A classic Lewis Hine photograph, ca. 1910, of a young boy working in a New England cotton mill is a cruder version of Dudley Glanfield’s slightly later and more polished image of a young girl in a mill in Bolton, England. Hine’s image was created as a document to advocate laws protecting children against exploitation in the workplace, while Glanfield’s image was intended to promote the virtues of an English cotton mill. It seems unlikely that when Glanfield made his advertising photograph in the mid-1920s, he would have been aware of Lewis Hine’s pictures of the same subject.

Gordon Coster’s photographic versatility shines through in this exhibition. Coster’s career in the early to mid-1930s was devoted to creating advertising photographs to sell American products like Quaker Oats or household goods for Marshall Fields department store in Chicago.
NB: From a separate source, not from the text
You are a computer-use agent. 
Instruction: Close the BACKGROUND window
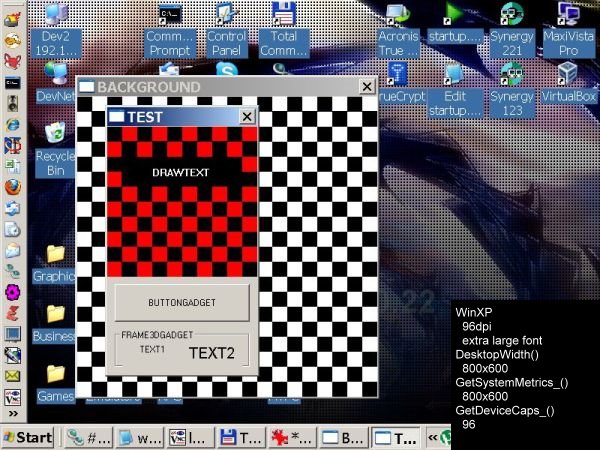[367, 87]
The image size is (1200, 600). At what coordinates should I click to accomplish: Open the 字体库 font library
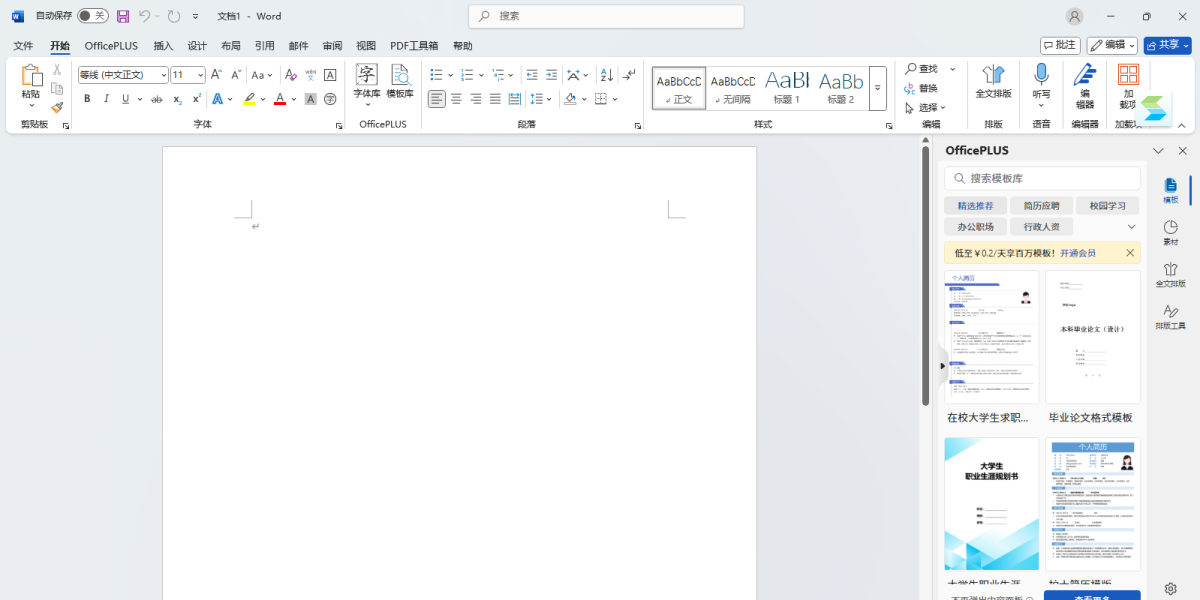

Gordon Coster was typical of photographers of his generation who made the nexus from advertising to journalism; his contemporaries Margaret Bourke-White and Edward Steichen also made this transition. An example of the comparison between Coster’s advertising work and his work in journalism is a pair of pictures both dealing with poverty and hunger. In his studio photograph created as a touching piece of propaganda, a sad, hungry young child holds an empty dinner plate. As a journalist, he photographed the same despair, documenting shivering grade-school children in Chicago standing on a picket line with signs screaming “WE WANT MILK.”

A Russell Lee photograph, made for the Farm Security Administration, shows a young boy whose family was devastated by western drought conditions bravely living in the out-of-doors. In stark contrast to Lee’s picture of 1930’s poverty in America is fashion photographer Louise Dahl-Wolfe’s portrait of a happy family playing games in their cozy living room, taken for “Harper’s Bazaar” Magazine in the same period.

For some, the first half of the twentieth century was a time of vast social reform and economic struggle, while for others a time of prosperity. The pictures in this exhibit illustrate the varying roles photography played in the social dreams and realities of this era.

PICCOLO MONDO
In this extraordinary series of images, photographer Renzo Tortelli captures a variety of intense emotions and gestures of active toddlers in an Italian nursery school. These unposed pictures record Tortelli’s spontaneous observations and are fascinating for the uninhibited and generous display of feelings that the children exhibit. With the click of his camera, Tortelli freezes an abstract playroom moment of frenzied intensity. His images so effectively capture his subject that you can almost hear the children’s squeals of laughter.

Renzo Tortelli is from a small city on the Adriatic Coast of Italy. This region produced some of Italy’s most influential photographers of the period, Mario Giacomelli and Giuseppe Cavalli. Tortelli’s body of work fits neatly into the relevant neo-realist style of Italy’s postwar generation of artists, photographers and filmmakers. In this period, Italy was in step with photographers throughout the world whose concerns centered on the human condition and the family of man. Tortelli’s joyful life-affirming pictures are the happy flipside to the dark and depressing images made by Mario Giacomelli that depict the ravages of old age in an Italian nursing home.

This is Renzo Tortelli’s first exhibition outside of Italy and the first time this series has been the subject of a one-man show. Tortelli’s unique pictures, with all their candid honesty, reveal the uncanny ability of this artist to get it right with his quick and focused lens. Some of history’s greatest photographers, Lewis Carroll, Lewis Hine, Helen Levitt and Sally Mann, to name a few, have forged their reputations on their unforgettable images of childhood.